The issue of opting out versus opting in for any feature or service is central to the privacy debate. Proponents argue that the use of opt out erodes users’ privacy without their knowledge and enables collectors to collect even more personal information, pushing the privacy envelope even further. So what privacy concerns you might have had prior to the introduction of a new feature or service, becomes a social norm because “everyone is doing it.” Most collectors caught using opt out argue that the loss of privacy was accidental as there was no intent to invade one’s privacy but merely to make it easier to adopt a new great feature. In our view, that is a dubious claim at best given the clear economic benefits to the collector.

Should you think this type of behavior is limited to Facebook, think again. After going public, LinkedIn announced in its blog that it would allow advertisers to include us in ads if we recommended their product or service. Specifically, buried within each member’s account settings profile page it described its new service this way:

“LinkedIn may sometimes pair an advertiser’s message with social content from LinkedIn’s network in order to make the ad more relevant. When LinkedIn members recommend people and services, follow companies, or take other actions, their name/photo may show up in related ads shown to you. Conversely, when you take these actions on LinkedIn, your name/photo may show up in related ads shown to LinkedIn members. By providing social context, we make it easy for our members to learn about products and services that the LinkedIn network is interacting with.”

This feature was already turned on for all the LinkedIn members and required opting out to turn it off. More importantly, most members were unaware of this change until it was reported by the media. Groupon also recently announced a significant change in its privacy policy in an email to all its users. It will now be collecting more information about its users to share with partners and using geo-location information to market to them.

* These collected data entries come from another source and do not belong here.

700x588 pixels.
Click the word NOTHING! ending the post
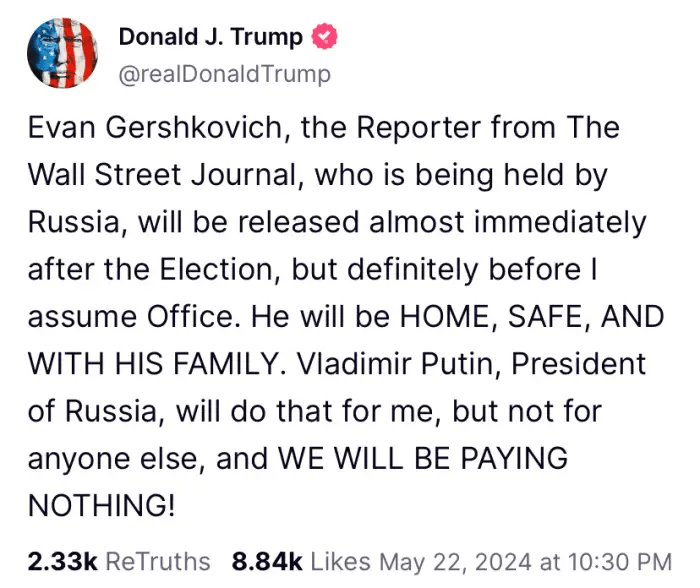pos(101,507)
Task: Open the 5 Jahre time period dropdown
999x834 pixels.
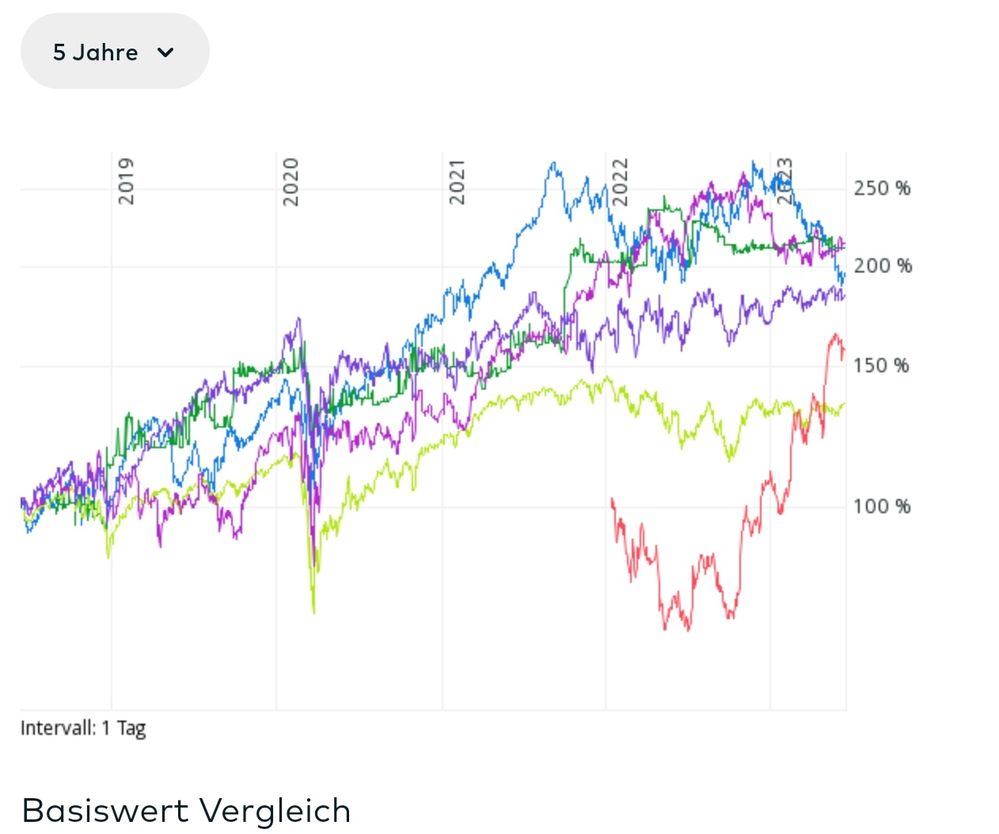Action: coord(113,50)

If your business model is predicated on the collection and ownership of personal information that results in a revenue stream worth billions of dollars, it stands to reason that you view this information as your property. As such, you can buy it, rent it, and sell it. It is also in your best interest to discover, via trackers, services, or new features, as much as you can about the people who use your site. After all, the more targeted the profile the more valuable it becomes to the advertiser. For these companies, stringent privacy regulations would curb their ability to make money and in their words, “deprive consumers from advertisers’ abilities to serve up more relevant ads.” This is certainly the case lobbyists are making for Google (spending $5.2 million in 2010), Yahoo ($2.2. million), Apple ($1.2 million) and Facebook ($350,000). While the first part of this argument makes economic sense, it is disingenuous to suggest that consumers, who have indicated through a number of surveys their growing disapproval (up to 86 percent) of tailored advertising, would feel deprived by less invasive advertising.

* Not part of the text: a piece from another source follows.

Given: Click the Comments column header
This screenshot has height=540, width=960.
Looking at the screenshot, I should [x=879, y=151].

Unprecedented Access Further Erodes Privacy Expectations

From a privacy point of view, data markets and aggregators follow the collectors’ play book. They also offer a treasure trove of personal information, but often on a much larger scale since they function as marketplace platforms where anyone can search and find data sets to fill almost any need while companies, organizations, and individuals can offer up their data sets for sale.

Data markets can be quite specific (focusing on a single market, for example), or quite broad (multiple subjects or audiences, sets of tracked behaviors or other variables, with historical performance and indicators, as examples). Thomson Reuters offers data about the risk of doing business with an individual or a company; InfoChimps offers a broad range of data sets; Gnip is focused on social media feeds; Microsoft Azure offers data sets and services oriented toward (and from) its customers and partners; and Neilsen offers data sets and services oriented towards the industries it covers (media and entertainment, consumer packaged goods and retail, and telecom). There are also data markets that specialize in advertisers’ interests, like Rapleaf, Acxiom, ChoicePoint (now Reed Elsevier), Quantcast, and BluKai, who provide targeted user profiles (including email addresses, resident addresses, names, income, social networks, and much more) through the aggregation of many data sets and the use of tracking devices. These are just a few of the markets out there: there are hundreds of companies that operate as middlemen for all kinds of data categories, many offering analytics and other services to help transform the data into information that can be acted upon (whether the action is to place an ad, determine the whereabouts of a person, ask for a charitable donation, predict where a crime may occur, or identify protestors in a march).

Just like the collectors, these players have little interest in comprehensive privacy regulations or guidelines as it does not serve their business models. For example, last year Rapleaf came under fire for linking user names and email addresses to specific social networking profiles and then selling that information to third parties. And, like Facebook, this was not the first time that Rapleaf was accused of privacy violations:

“In 2007, CNET reported that the company operated two other subsidiaries that secretly shared information with one another to create extremely detailed profiles about users -- including their social network affiliations. Rapleaf quickly responded by merging all of its businesses under one brand.”^[45]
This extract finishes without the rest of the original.